*Activity*:
Every line below should be repeated exactly as written.

Collected data entries:
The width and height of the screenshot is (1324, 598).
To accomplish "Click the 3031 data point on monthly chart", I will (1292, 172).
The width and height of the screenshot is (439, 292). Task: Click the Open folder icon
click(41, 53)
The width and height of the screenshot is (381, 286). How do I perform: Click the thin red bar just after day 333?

*Exercise output*:
The width and height of the screenshot is (1324, 598).
To accomplish "Click the 3031 data point on monthly chart", I will (1292, 172).
The width and height of the screenshot is (439, 292). Task: Click the Open folder icon
click(41, 53)
The width and height of the screenshot is (381, 286). How do I perform: Click the thin red bar just after day 333?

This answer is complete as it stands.